W jego ocenie prawda o aferze wizowej "ujawnia prawdziwe intencje tych ministrów, wiceministrów, polityków PiS-u, którzy musieli od początku wiedzieć, że w grę wchodzą jakieś setki milionów, a nawet miliardy złotych za handel polskimi wizami, że w grę wchodzi upadek reputacji Polski jako państwa odpowiedzialnego, że w grę wchodzi nasze bezpieczeństwo". - Bo wśród tych setek tysięcy migrantów pojawiły się także osoby, o których wywiady państw zachodnich, w tym USA, sądzą, że mogą być osoby przygotowujące zamachy terrorystyczne - podkreślił Tusk.
Dodał, że za to odpowiada premier Mateusz Morawiecki oraz prezes PiS Jarosław Kaczyński. - Chociaż do ostatniego dnia przed wyborami będą starali się wmówić Polkom i Polakom, jak to bardzo walczą o szczelne granice i bezpieczne polskie terytorium - powiedział.

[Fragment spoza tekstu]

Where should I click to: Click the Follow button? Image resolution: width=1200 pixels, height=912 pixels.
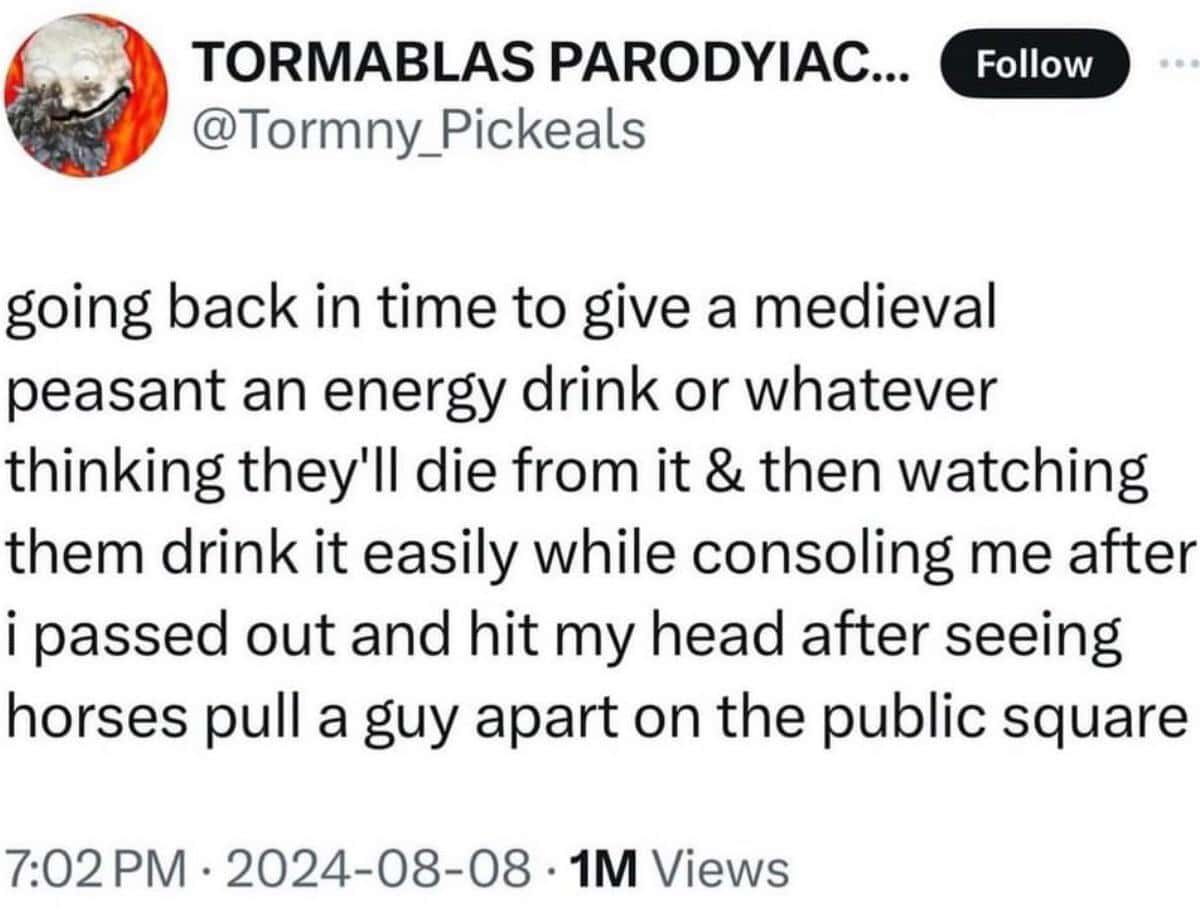pos(1034,66)
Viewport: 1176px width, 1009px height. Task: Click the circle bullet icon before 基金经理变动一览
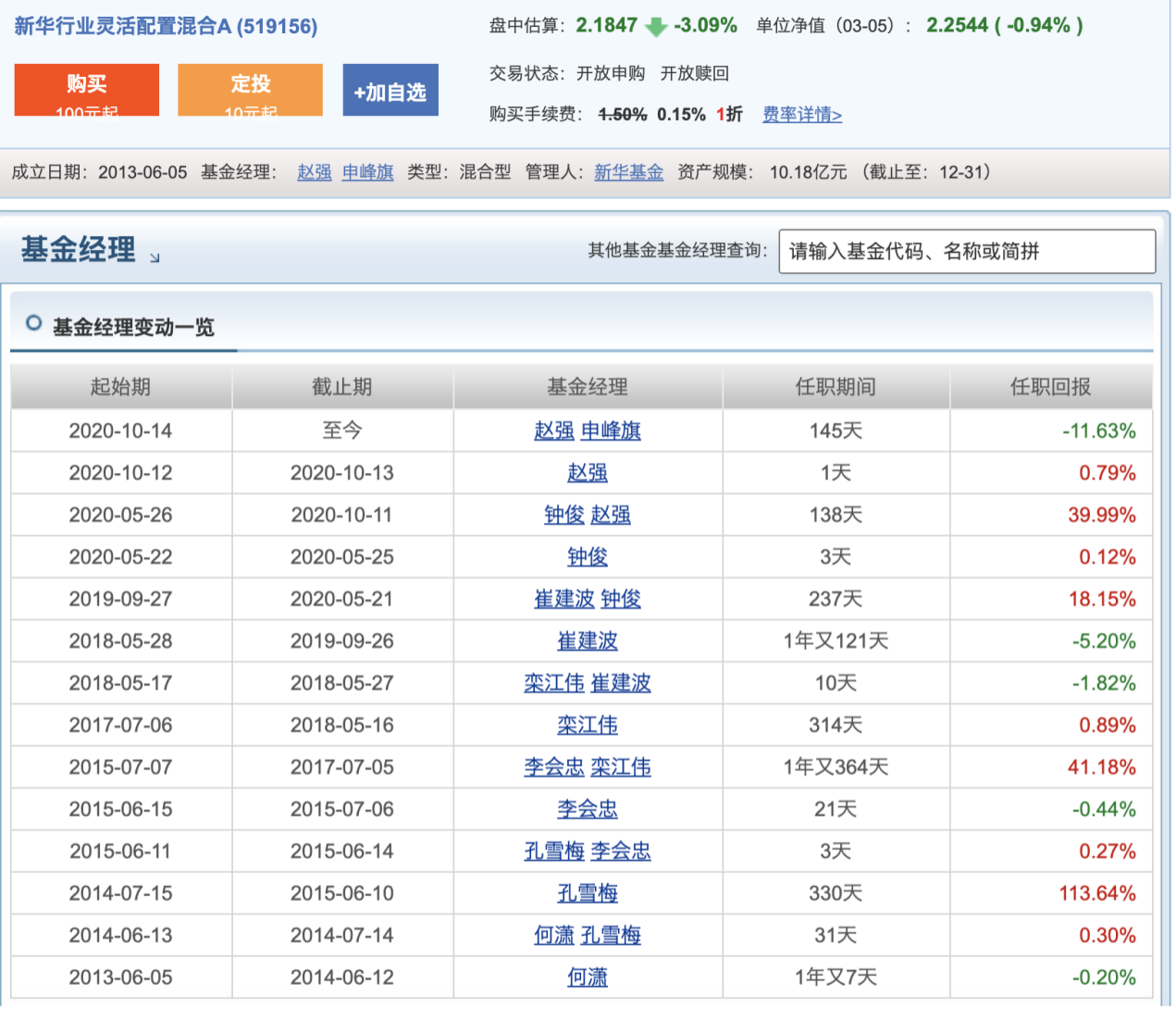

- Chciałbym, żebyście byli świadkami i nośnikami prawdy na temat tego, co ten rząd zrobił i czego nie zrobił w tej kwestii. Zdradził was tak, jak zdradził Polskę jako państwo, które miało pilnować swoich i europejskich granic, a do tego okrasił tę zdradę interesów narodowych nieustającym kłamstwem - zaznaczył.
Tusk: klauzula sumienia nie może zwalniać z obowiązku niesienia pomocy
Jedno z pytań do przewodniczącego PO dotyczyło kwestii klauzuli sumienia i jej stosowania przez lekarzy.
Tusk podkreślał, że "klauzula sumienia nie może zwalniać żadnego lekarza, który korzysta ze środków publicznych, z obowiązku niesienia pomocy, ratowania zdrowia, życia". - Wy płacicie na NFZ, wy płacicie składki zdrowotne. Nikt nie ma prawa odmówić wam pomocy, powołując się na klauzulę sumienia. Nie widzę takiego powodu - zwrócił się do zgromadzonych.
- Nikomu nie można łamać sumień. Każdy ma prawo do ochrony własnego sumienia, ale jeśli decydujesz się (pracować - red.) za publiczne pieniądze, więc właściwie mówisz: "jestem do waszej dyspozycji każdej i każdego, kto składa się na te środki publiczne w ochronie zdrowia, to moim sumieniem jest nieść pomoc, a nie jej odmawiać". I uważam, to nie dotyczy tylko lekarzy. To dotyczy każdej i każdego z nas - kontynuował Tusk.
Mówił też, że "nie można powoływać się na swoje sumienie wtedy, kiedy ktoś prosi cię o pomoc i tylko ty możesz uratować tego kogoś".